The DJ Euro Stoxx 50 index fell 0.64 per cent to 2,816.4 points.

"This is clearly disappointing as this means we've had a monthly progression of about 100,000 jobs over the past three months, compared to a monthly average of 200,000-250,000 earlier this year," said Valerie Plagnol, chief economist at CIC Securities.

Meanwhile, oil prices held near record highs at $52.70 a barrel even though oil unions in OPEC member Nigeria said a two-day wildcat strike would pass without any impact on exports.

Equity markets are expected to now focus on Europe's new results season which kicks off next week with analysts looking to see if high oil prices are crimping corporate profit growth and denting consumer confidence.

Updates are due next week from Nokia, Philips and majore retailers Carrefour and Hennes & Mauritz.

Some US firms, such as electronics chip leader Intel which also reports next week, have already warned ahead of their results.

Around Europe, London's FTSE 100 index rose 0.2 per cent, Paris's CAC-40 dropped 0.55 per cent and Frankfurt's DAX gave up 0.69 per cent.

Wall Street was lower by the time European markets closed as the jobs report and high oil prices overshadowed industrial conglomerate General Electric Company's higher earnings.
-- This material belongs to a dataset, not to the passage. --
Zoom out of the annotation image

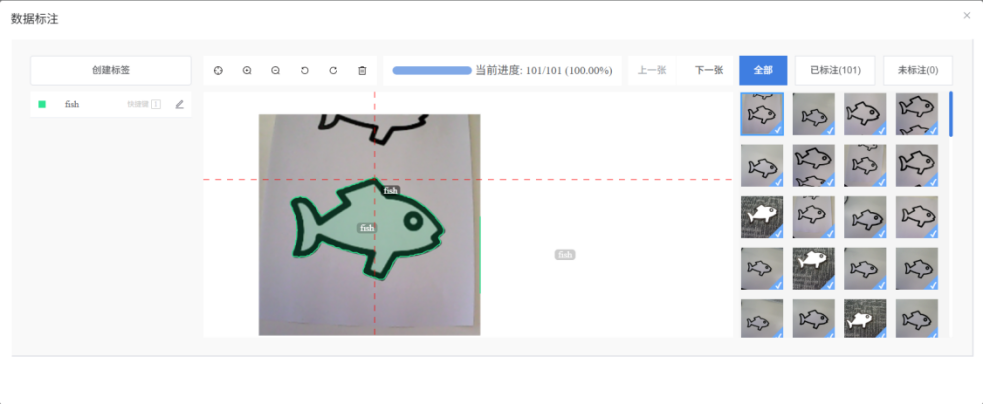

The Dow Jones industrial average lost 0.29 per cent to 10,095.9 points, while the technology-laced Nasdaq Composite Index fell 0.76 per cent to 1,933.6 points.

The jobs data was expected to sharpen a debate between US presidential election candidates President George W. Bush and Senator John Kerry later in the day over the economy's direction.

And worries about the economic outlook seemed to outweigh the possible benefits from a potentially more benign US interest-rate environment.

"The data were certainly not weak enough to prevent the Fed from going ahead with a new rate rise at its November meeting, but if this kind of disappointment occurred again then we can certainly expect the Fed to stop its tightening cycle prematurely," said SG economist Olivier Gasnier.

Elsewhere, European travel and leisure groups were hit by the strong crude oil prices and three attacks on tourist resorts in Egypt, but finished above the day's lows.

Shares in German airline Lufthansa fell 2.3 per cent to €9.59, however, with Lufthansa's finance chief quoted in the Financial Times Deutschland as saying that the airline's full-year profit goal would be hard to achieve because of high fuel costs.

But German utility E.ON bucked the weaker trend to put on 1.8 per cent at €62.4 after it repeated to newspaper Die Welt that it would raise dividends over the next few years.